The entries that follow should be repeated exactly, with no pictures kept.

---- DATASET EXTRACT

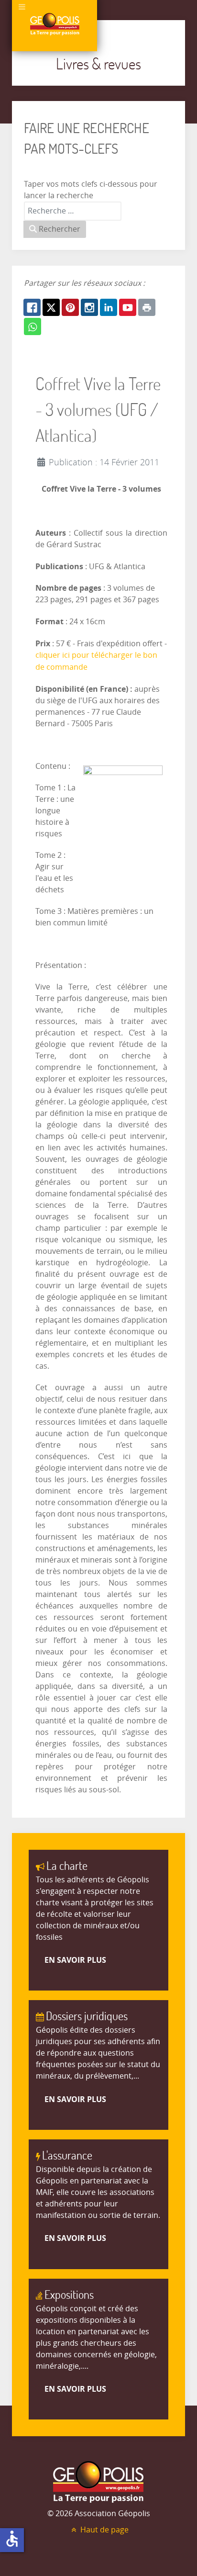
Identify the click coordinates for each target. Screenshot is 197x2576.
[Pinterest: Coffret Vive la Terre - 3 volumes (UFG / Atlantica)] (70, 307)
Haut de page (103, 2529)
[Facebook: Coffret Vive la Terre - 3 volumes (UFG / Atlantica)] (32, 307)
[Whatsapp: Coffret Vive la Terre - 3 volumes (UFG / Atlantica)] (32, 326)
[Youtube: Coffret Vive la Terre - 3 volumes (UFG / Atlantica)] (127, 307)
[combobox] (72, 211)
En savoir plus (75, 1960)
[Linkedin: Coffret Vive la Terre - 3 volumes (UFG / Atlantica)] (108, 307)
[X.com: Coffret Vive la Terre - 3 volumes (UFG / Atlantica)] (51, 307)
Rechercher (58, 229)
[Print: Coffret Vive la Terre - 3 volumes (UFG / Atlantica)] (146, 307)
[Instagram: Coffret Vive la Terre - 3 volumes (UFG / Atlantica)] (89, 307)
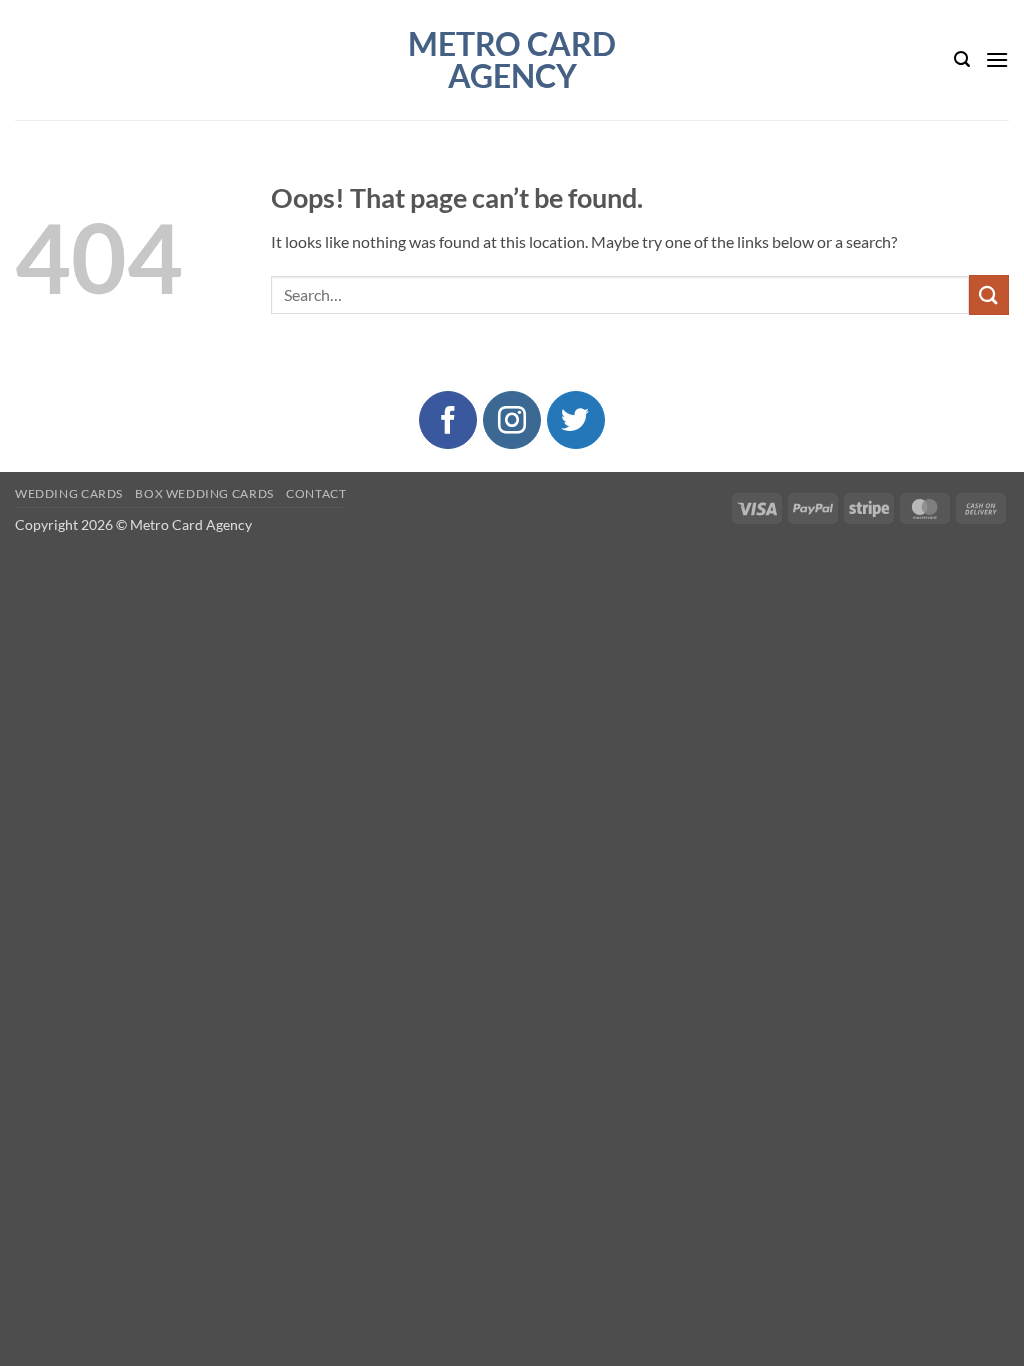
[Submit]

--------

[EXERCISE ANSWER]
Identify the click coordinates for each target. Screenshot is 197x2576.
[Pinterest: Coffret Vive la Terre - 3 volumes (UFG / Atlantica)] (70, 307)
Haut de page (103, 2529)
[Facebook: Coffret Vive la Terre - 3 volumes (UFG / Atlantica)] (32, 307)
[Whatsapp: Coffret Vive la Terre - 3 volumes (UFG / Atlantica)] (32, 326)
[Youtube: Coffret Vive la Terre - 3 volumes (UFG / Atlantica)] (127, 307)
[combobox] (72, 211)
En savoir plus (75, 1960)
[Linkedin: Coffret Vive la Terre - 3 volumes (UFG / Atlantica)] (108, 307)
[X.com: Coffret Vive la Terre - 3 volumes (UFG / Atlantica)] (51, 307)
Rechercher (58, 229)
[Print: Coffret Vive la Terre - 3 volumes (UFG / Atlantica)] (146, 307)
[Instagram: Coffret Vive la Terre - 3 volumes (UFG / Atlantica)] (89, 307)
[Submit]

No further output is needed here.